According to the company, Lexipol has vended its policies, training, customizable handbooks, or other services to more than 8 thousand public safety agencies, including several large cities. These include corrections, fire, and EMS agencies alongside police departments. In California, it is estimated that about 95 percent of law enforcement are using Lexipol policies. See the article for examples where, we’re told, these policies have stood in the way of justice. As with the crafting of state legislation, we suspect many citizens are unaware how much influence these public agencies have handed over to a third party.

Cynthia Murrell, September 1, 2020

The Child Protection System Catches Pedophiles

August 11, 2020

Child pornography plagues the Internet’s underbelly, the Dark Web, per-to-per sharing networks, and even simple Google search.

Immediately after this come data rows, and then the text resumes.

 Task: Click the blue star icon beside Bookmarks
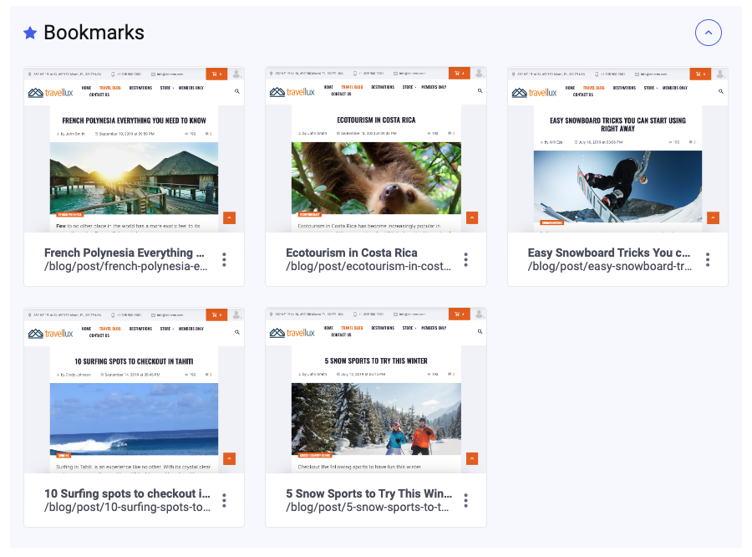(x=30, y=33)
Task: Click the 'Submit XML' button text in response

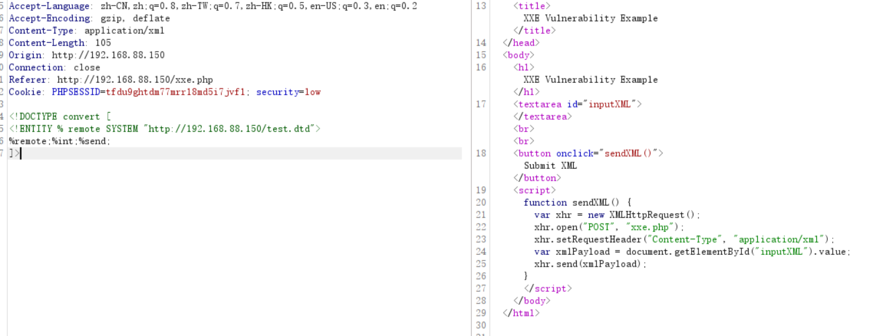Action: [x=550, y=166]
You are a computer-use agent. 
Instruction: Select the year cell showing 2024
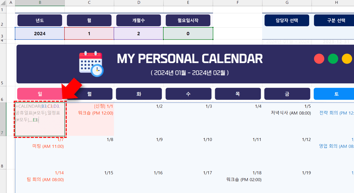click(x=40, y=33)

Law enforcement officials want to protect children and stop the spread of child pornography, so a new software called Child Protection System was created. NBC News shares details in the article, “Inside the Surveillance Software Tracking Child Porn Offenders Across the Globe.”

The Child Protection System was designed by the Florida nonprofit Child Rescue Coalition. It is a forensic tool that scans file sharing networks and chatrooms to locate computers that download child pornography. It is programmed to search for over two hundred terms related to child sex abuse. These scans are then used as probable cause to gain search warrants. Child Protection System’s scans were used to arrest over 12,000 people. The software can search down to the county level and it also looks for images of children deemed twelve and under. It saves a lot of investigation time:

“ ‘The Child Protection System “has had a bigger effect for us than any tool anyone has ever created. It’s been huge,’ said Dennis Nicewander, assistant state attorney in Broward County, Florida, who has used the software to prosecute about 200 cases over the last decade. ‘They have made it so automated and simple that the guys are just sitting there waiting to be arrested.’ The Child Rescue Coalition gives its technology for free to law enforcement agencies, and it is used by about 8,500 investigators in all 50 states. It’s used in 95 other countries, including Canada, the U.K. and Brazil. Since 2010, the nonprofit has trained about 12,000 law enforcement investigators globally.”

The Child Rescue Coalition wants to partner with social media platforms, schools, and more in order to discover who is downloading child pornography. These platforms often contain information of people discussing suspicious behavior, but does not indicate criminal activities. If data from the Child Protection System and these platforms were cross-matched it might indicate possible bad actors.

Some assert that surveillance software is that it is breaking privacy laws. Handing over all this surveillance power to governments requires safeguards to protect individuals’ privacy.